Description of the task - Below are some records; output all of them exactly.

Stored data entries:

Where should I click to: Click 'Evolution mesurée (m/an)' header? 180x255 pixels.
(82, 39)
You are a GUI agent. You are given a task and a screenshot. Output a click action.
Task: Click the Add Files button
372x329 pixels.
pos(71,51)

Exercise output -
Where should I click to: Click 'Evolution mesurée (m/an)' header? 180x255 pixels.
(82, 39)
You are a GUI agent. You are given a task and a screenshot. Output a click action.
Task: Click the Add Files button
372x329 pixels.
pos(71,51)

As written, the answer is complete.